Job Pt 6 (Job 32–37)

by Glenn on November 30, 2014

One of the curious aspects of Job is how little actually happens in the book.

Let’s qualify that.

There is action, described sparingly, in which a lot happens.
There is dialogue, which goes on and on, where sometimes little seems to be said.

I say seems because I freely admit to missing most of the beauty and nuance in the dialogue.

The action in (and to) Job occurs early on and is confined to the first two chapters.

God and Satan, without explanation or Job’s knowledge, decide to have a little wager to see under what circumstances Job would deny God.

Job, like a lab rat, is observed (and we are privy to this experiment) as he has everything taken away from him while his physical person is left untouched. His oxen and donkeys are stolen by Sabeans. His sheep are destroyed by fire. His camels are stolen by Chaldeans. His children are killed in a storm. What does he do? He says,

“Naked I came from my mother’s womb,
and naked I will depart.
The LORD gave and the LORD has taken away;
may the name of the LORD be praised.” (Job 1:21)

Satan concludes this was a flawed experiment with bad methodology because Job’s physical body wasn’t touched. So the experiment is dialed up. Satan is permitted to afflict Job up to the point of death. With oozing boils all over his body, Job finds himself not only in miserable circumstances, but he himself is physically miserable. His wife tells him, “Curse God and die!” (Job 2:9) But he ask his wife,

“Shall we accept good from God, and not trouble?” (Job 2:10)

Job is resolute in his trust in God. Eventually he will profess,

“Though he slay me, yet will I hope in him …” (Job 13:15)

Seeing Job in his misery, Job’s three friends (the Bible seems pretty specific about this—Job 2:11), Eliphaz the Temanite, Bildad the Shuhite, and Zophar the Naamathite sit with Job for seven days as he quietly grieves.

Well, that’s chapters 1 & 2.

From chapter 3–31 Job and his three friends talk. It is a very formal dialogue between and among them. Chapter 31 ends, “The words of Job are ended.” (Job 31:40)

But the talking continues. And now we have a new character: Elihu son of Barakel the Buzite, of the family of Ram. Where does this guy come from? There’s no real explanation. It kinds of bugs me. Apparently he’s been there the whole time. He’s a young guy and the text will make clear that he’s only been silent out or respect for his elders.

1. He’s mad at Job for his self-justifying speech.
2. He’s mad at Job’s friends because they couldn’t outargue Job.
3. He’s mad, further, because Job’s friends are now silent.

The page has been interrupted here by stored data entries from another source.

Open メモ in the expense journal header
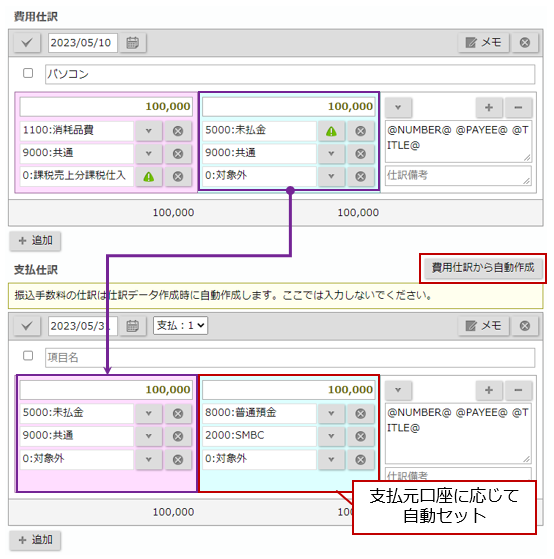 coord(483,43)
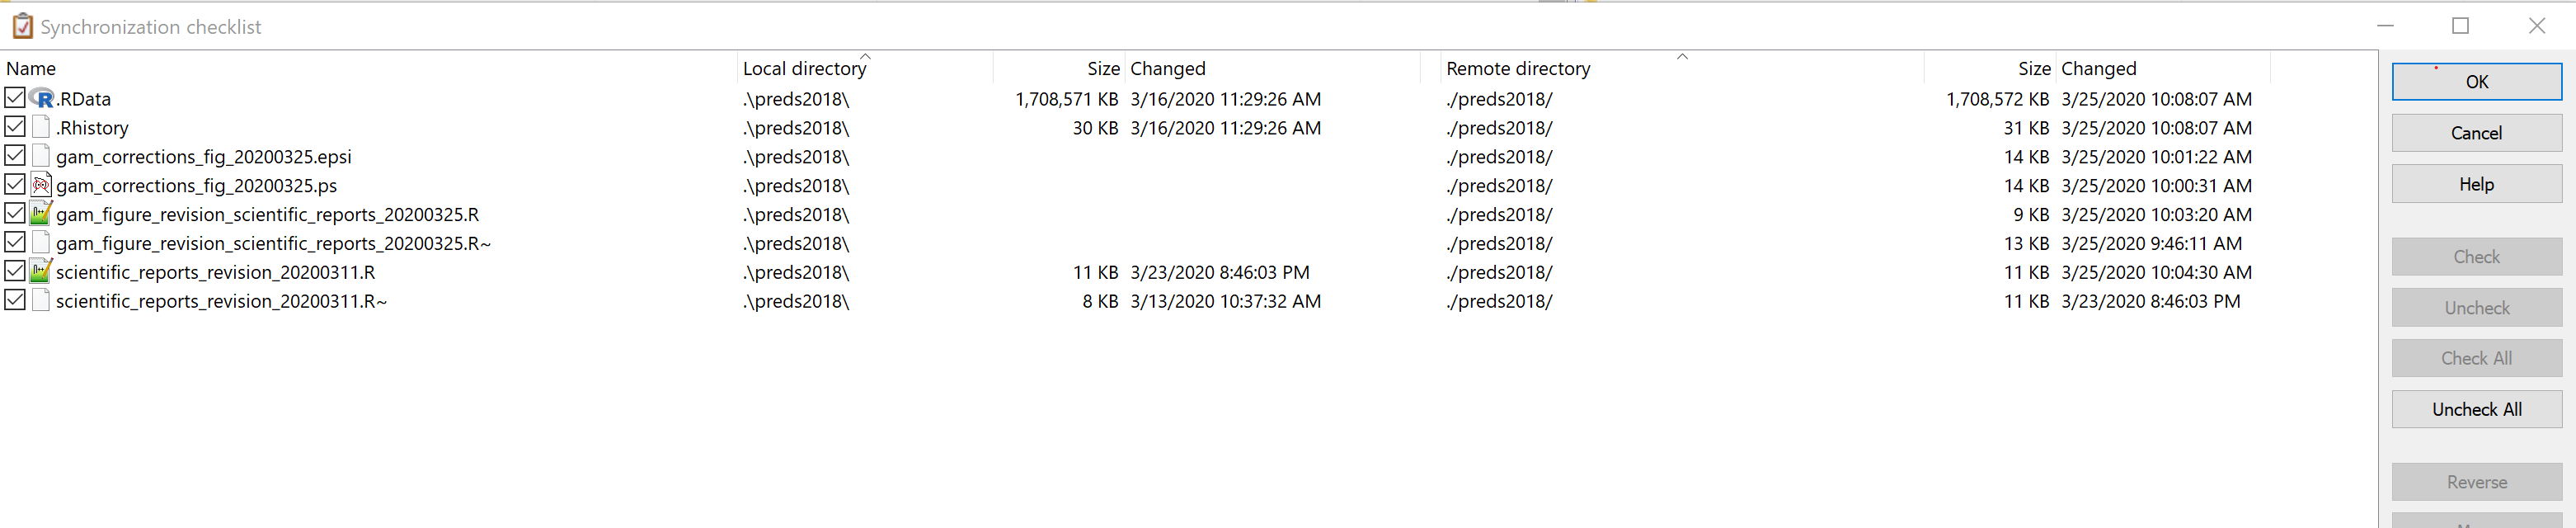Click the PostScript icon for gam_corrections_fig_20200325.ps
Screen dimensions: 2576x528
pos(41,185)
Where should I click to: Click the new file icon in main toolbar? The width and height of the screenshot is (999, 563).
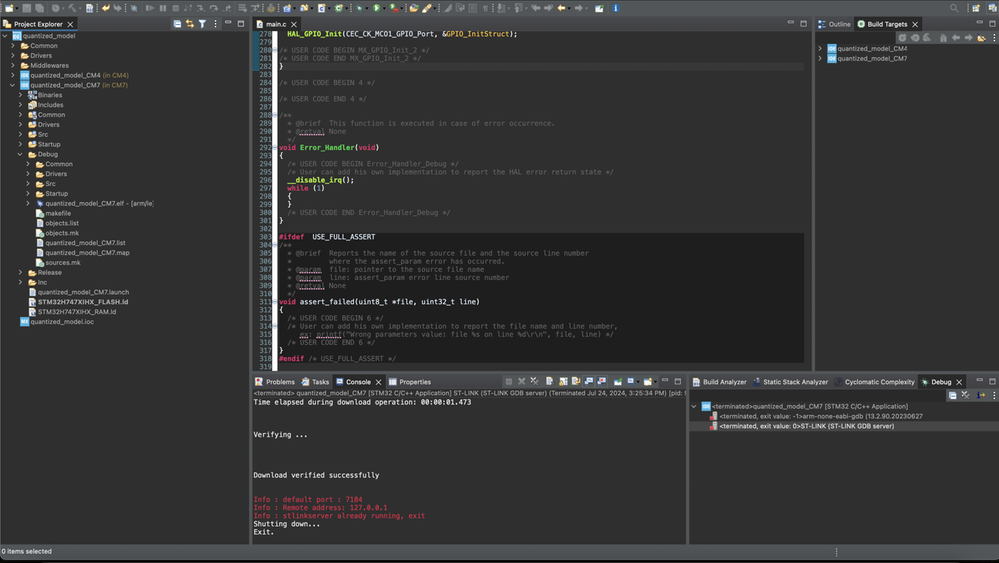click(x=11, y=8)
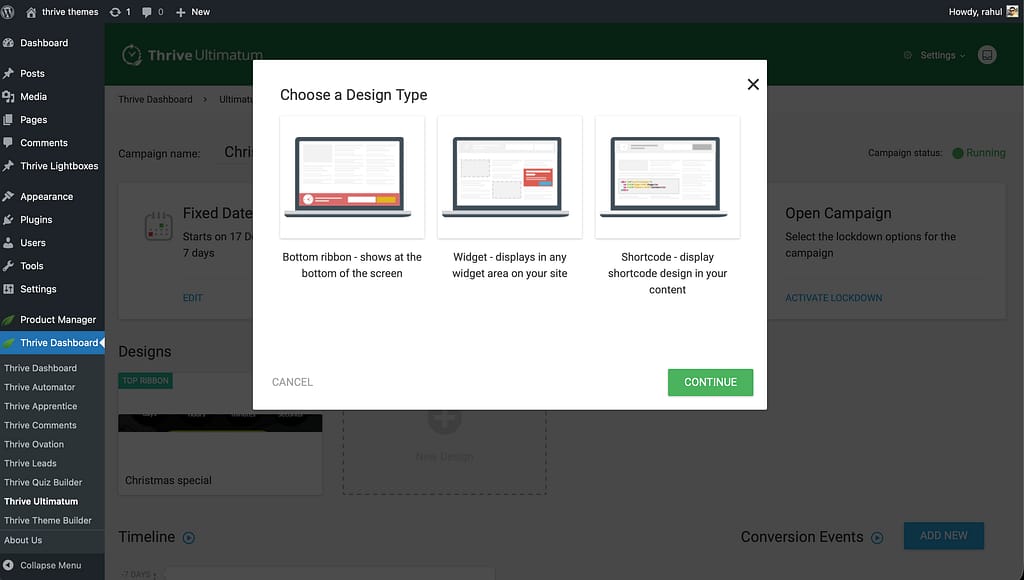The height and width of the screenshot is (580, 1024).
Task: Close the Choose a Design Type dialog
Action: pyautogui.click(x=753, y=85)
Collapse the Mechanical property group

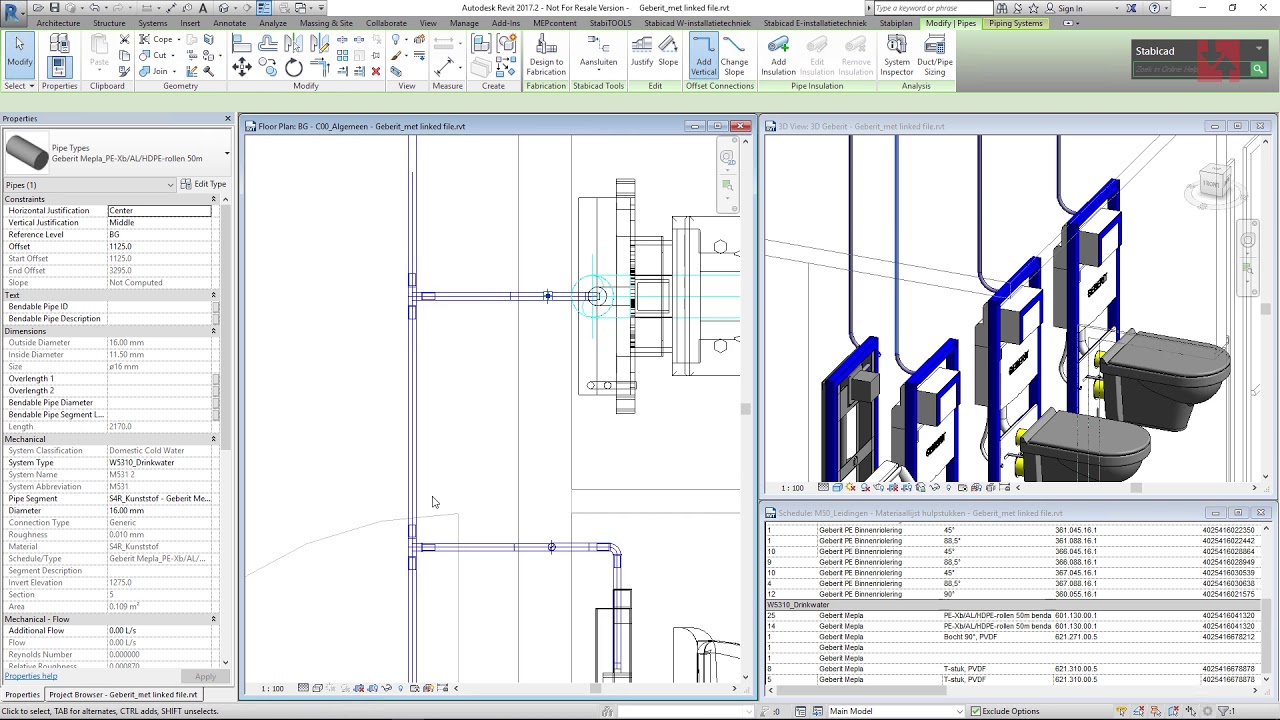click(x=213, y=439)
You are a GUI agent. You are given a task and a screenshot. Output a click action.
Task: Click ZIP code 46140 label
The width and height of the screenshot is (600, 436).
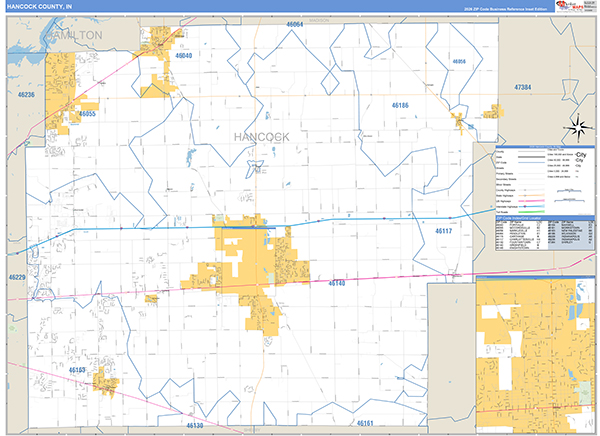pyautogui.click(x=337, y=283)
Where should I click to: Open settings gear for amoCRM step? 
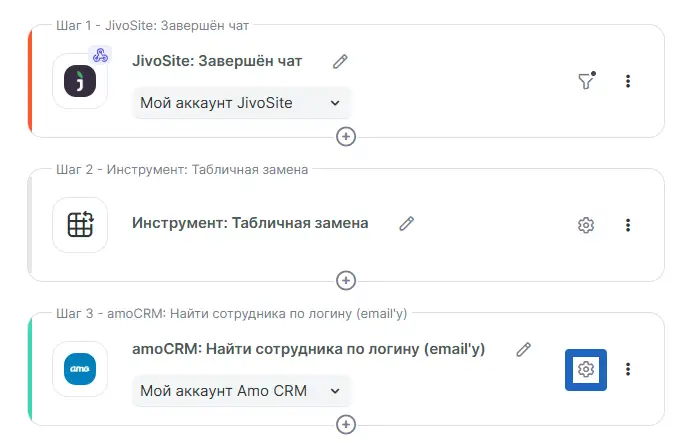tap(587, 369)
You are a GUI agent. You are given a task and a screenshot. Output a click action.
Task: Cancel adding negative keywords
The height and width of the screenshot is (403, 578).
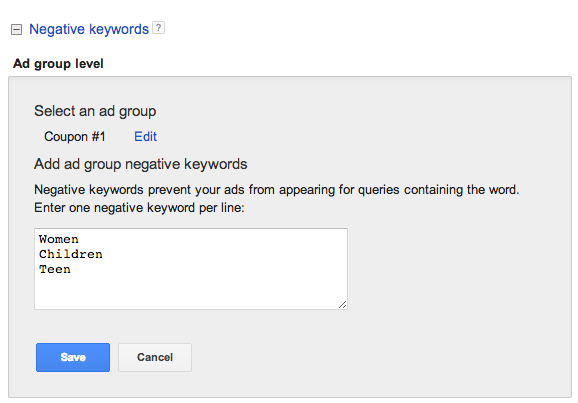tap(155, 357)
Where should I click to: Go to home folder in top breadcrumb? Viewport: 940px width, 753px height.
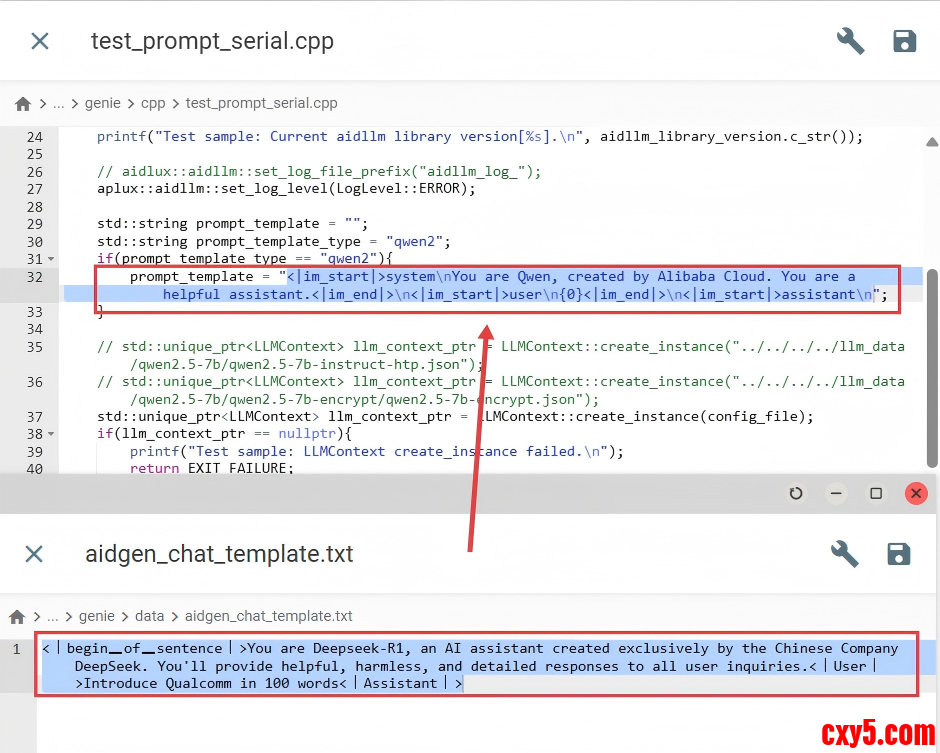coord(23,104)
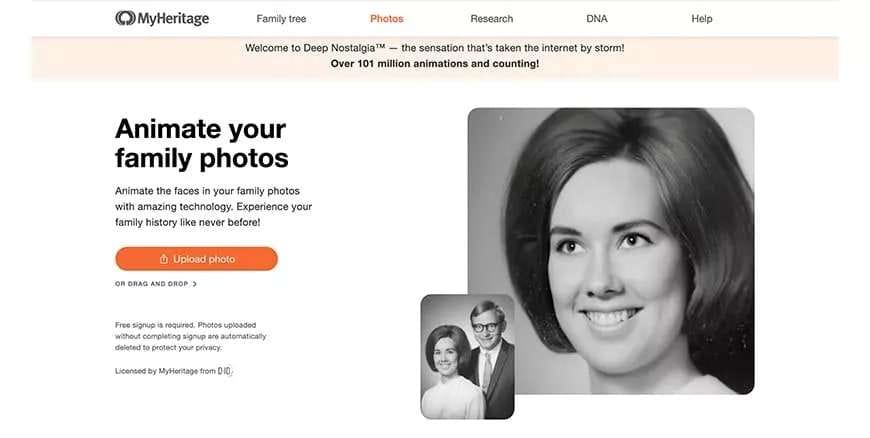Image resolution: width=870 pixels, height=438 pixels.
Task: Click the 'Licensed by MyHeritage from' text
Action: 165,371
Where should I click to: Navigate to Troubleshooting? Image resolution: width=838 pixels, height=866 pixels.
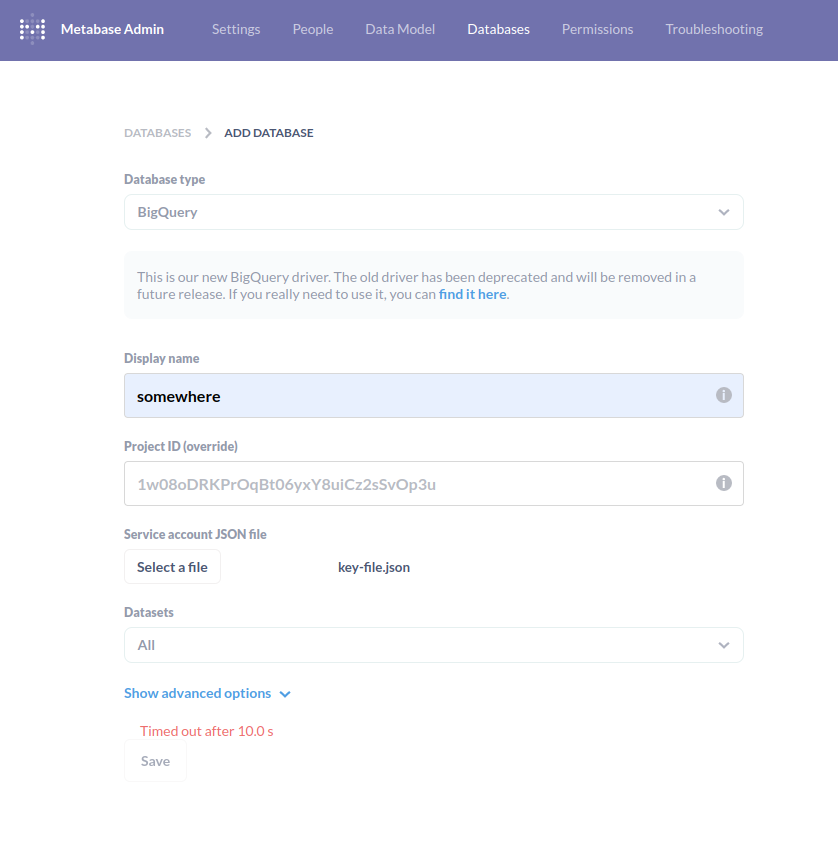(x=713, y=29)

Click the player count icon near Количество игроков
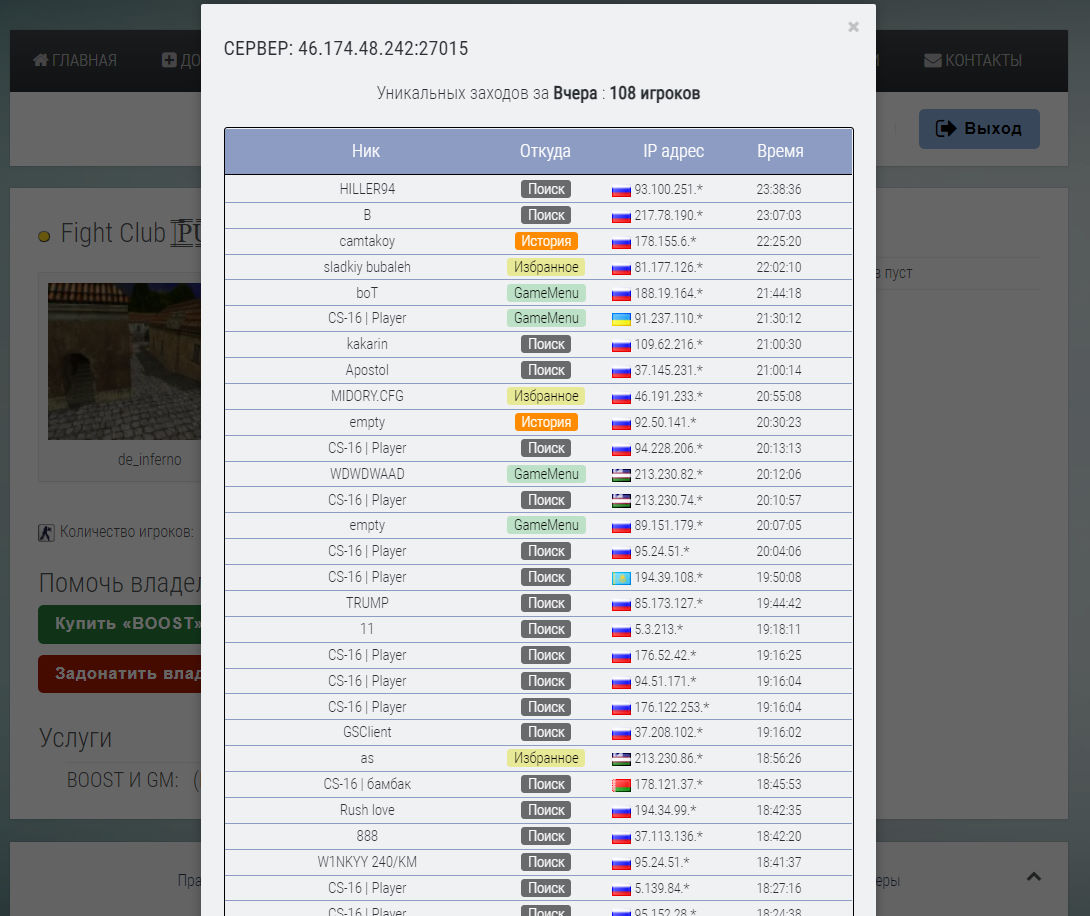point(46,533)
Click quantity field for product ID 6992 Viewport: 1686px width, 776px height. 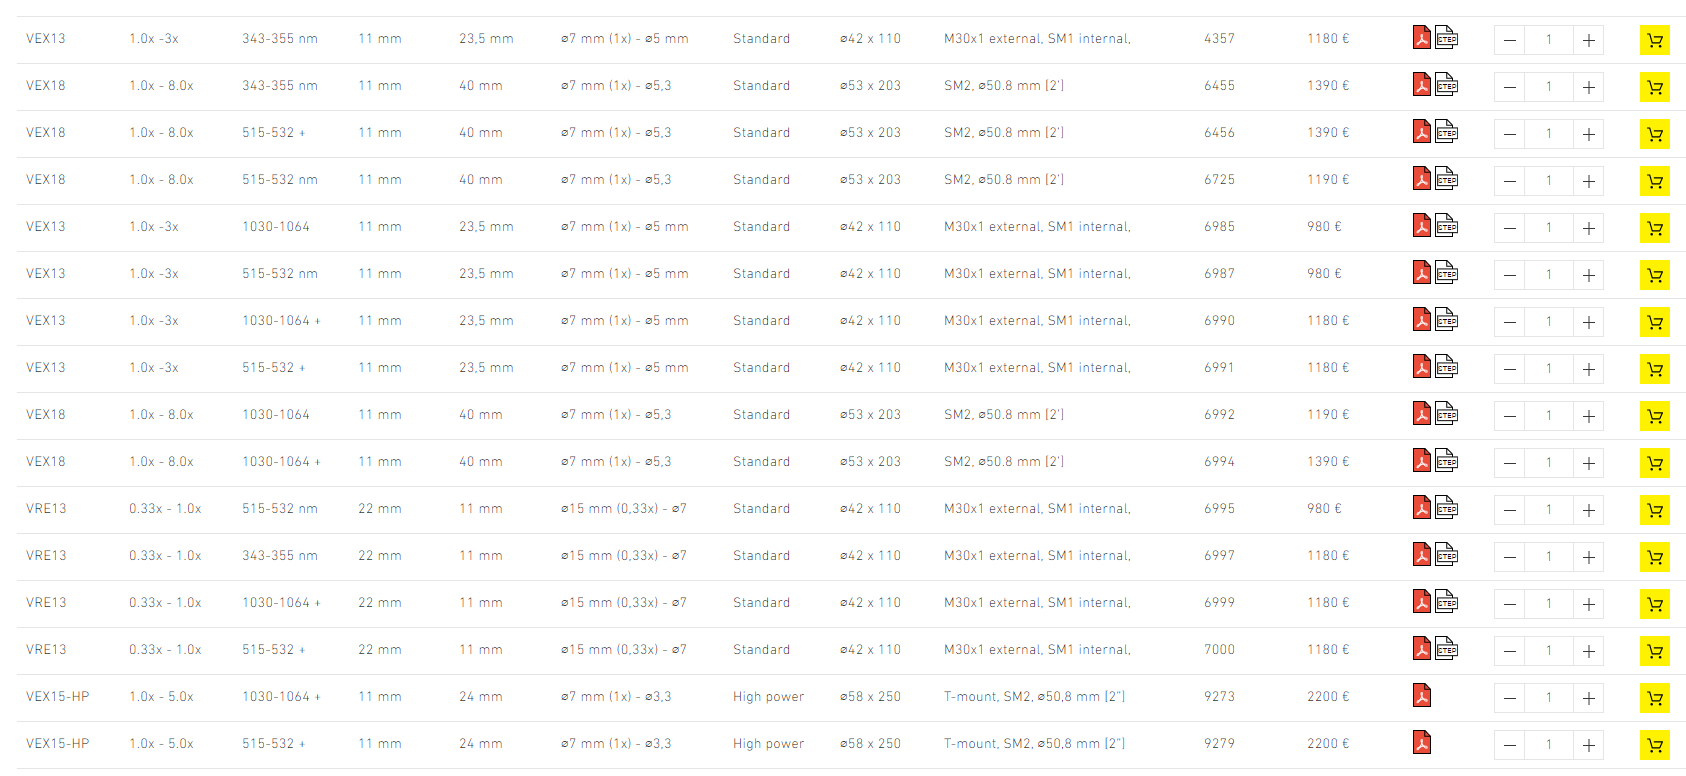(x=1549, y=416)
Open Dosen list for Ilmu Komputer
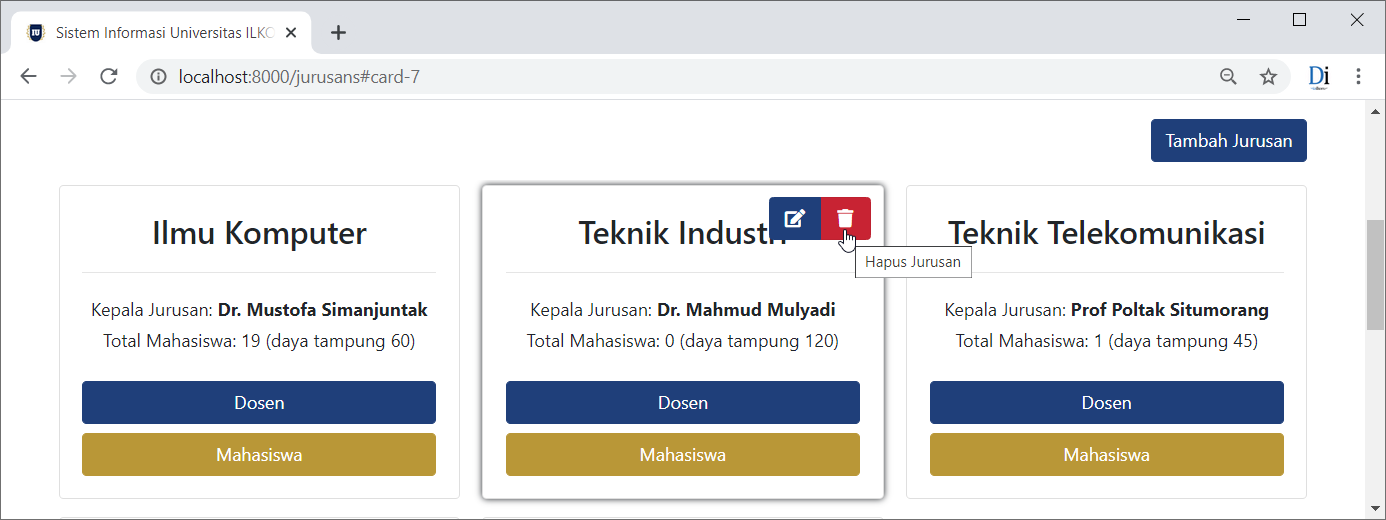The image size is (1386, 520). click(259, 403)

And so the dialogue (monologue?) continues for six more chapters as Elihu unloads on Job and his friends. Here are summaries of these six chapters in the form of haiku:

 Job 32
Listen to me, please
though young I will set Job straight
“I am full of words”

 Job 33
Job, my heart is pure
through suffering God leads you
away from the pit

 Job 34
Job’s no innocent
God is just, punishes sin
Job, you’re rebellious

 Job 35
God’s not affected
by what we do good or bad
He’s not listening

 Job 36
God blesses, curses
so, Job, you must change your ways
God is beyond us

 Job 37
there are “acts of God”
He punishes with weather
think of God’s power

 There’s a lot being said right and wrong in these six chapters. I feel like these chapters need a referee. Sometimes Elihu’s got it right, other times someone needs to throw a penalty flag. Many penalty flags?